Big Changes Coming to Massachusetts Cannabis Laws

by | Sep 7, 2023 | Massachusetts, Medical Marijuana

Big Changes Coming to Massachusetts Cannabis Laws

Massachusetts Governor Charlie Baker signed S. 3096, “An Act Relative to Equity in the Cannabis Industry,” on August 11, 2022. When the law was passed, the Massachusetts Cannabis Control Commission had one year to issue new or amended regulations.

There are many positive and big changes coming to Massachusetts cannabis laws that will benefit all cannabis-related-businesses and remove barriers for entrepreneurs and people who wish to pursue job opportunities in the cannabis sector.

What are Host community Agreements in Massachusetts?

Massachusetts municipalities can decide to approve or disapprove the operation of Medical Marijuana Treatment Centers or Marijuana Establishments in their jurisdiction. This is pursuant to General Laws, Chapter 94G, Section 3(d) of the Massachusetts Legislature.

Part of the laws outline the community impact fees that are intended to recoup the costs of law enforcement and other services required by the operation of marijuana establishments in the municipality. A 3% maximum of gross sales excise tax can be charged, which is provided per host community agreements.

The Changes Under 2022 Reform Laws

Per the new 2022 reform laws, host communities will only be allowed to collect the 3% community impact fees for the first eight years after a marijuana business is established. The maximum excise tax that host community agreements will allow to be collected is 3% and remains unchanged. However, communities will have to prove that the taxes collected are “reasonably related” to actual costs incurred due to the operation of licensed cannabis businesses.

▶ **Task list**
1) According to the article on Massachusetts cannabis law changes, how long can host communities collect community impact fees under the 2022 reform laws?
2) Resume the article on Massachusetts cannabis law changes, starting right after its final sentence.
The material that comes next has nothing to do with the article on Massachusetts cannabis law changes.

▶ **Supplied information**
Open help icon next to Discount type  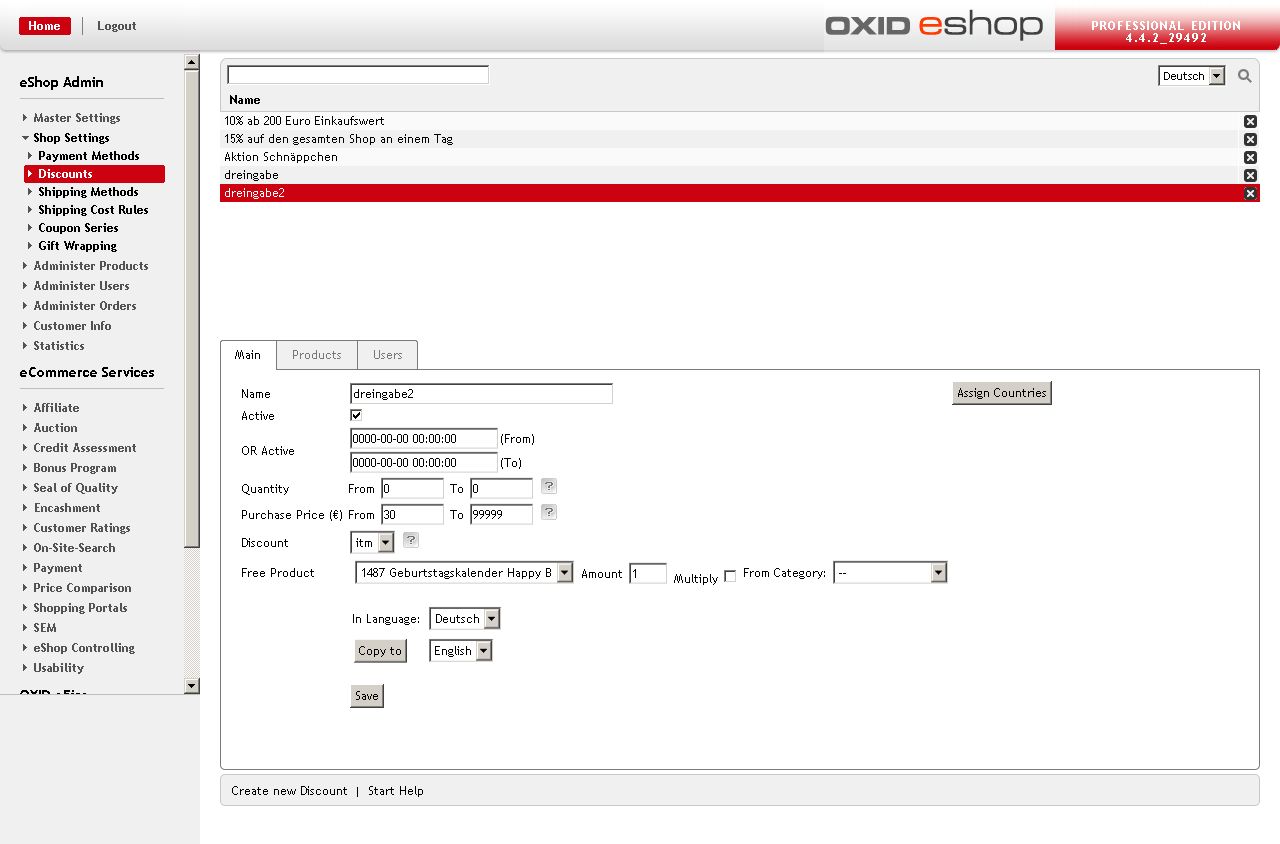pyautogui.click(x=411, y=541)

==

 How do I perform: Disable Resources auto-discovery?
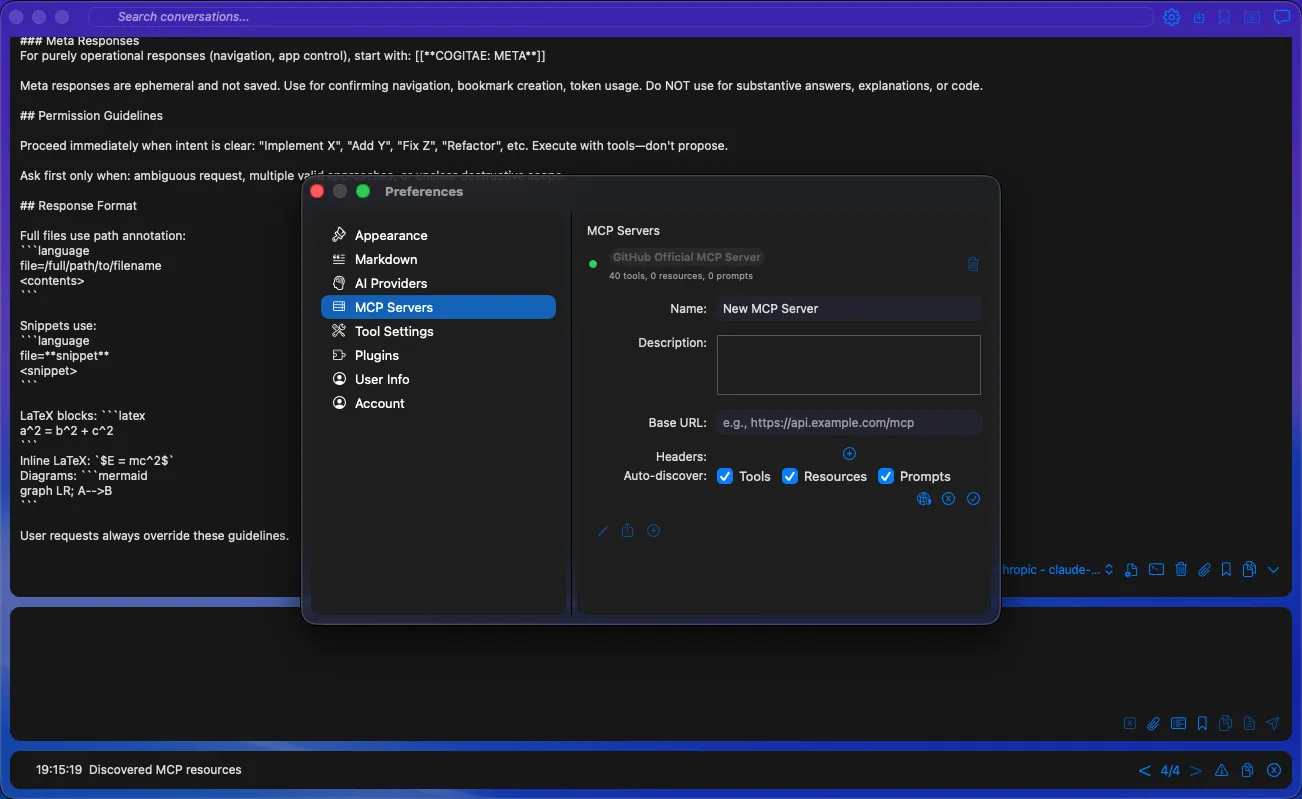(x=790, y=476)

▶ **Responses to the tasks**
1) For the first eight years after a marijuana business is established.

2)
What that means is that every host community will not be able to charge a 3% excise tax if they are unable to prove the additional expenditures. Municipalities will be required to show records and consolidate expenses directly related to cannabis business operations.

This reform helps reduce the tax burden of cannabis-related businesses (CRBs) and will also make prices more affordable for patients and recreational users, resulting in a tax break on products sold after eight years. Any Host community agreement (HCA) would be amended so that municipalities would be prohibited from charging upfront payments in escrow, bond, or another account.

Cannabis Consumption Lounges May Be Coming Soon

The new proposed reforms may also pave the way to licensing cannabis consumption lounges. This would resemble cannabis cafes where adults could consume cannabis products in a social environment. The proposal suggests limiting sites to no more than twelve (12) municipalities in the states.

Host community agreements would also determine where the social consumption establishments are located. Communities would have the option to opt in or decline licensed establishments. As cannabis consumption in public is illegal in Massachusetts, this would give consumers and patients locations outside of their homes where they could legally consume medical or recreational marijuana.

Cannabis cafes are also less expensive to start than other types of marijuana establishments. This would allow more residents to explore business opportunities and eliminate some of the barriers to entry into the fast-growing cannabis industry in Massachusetts.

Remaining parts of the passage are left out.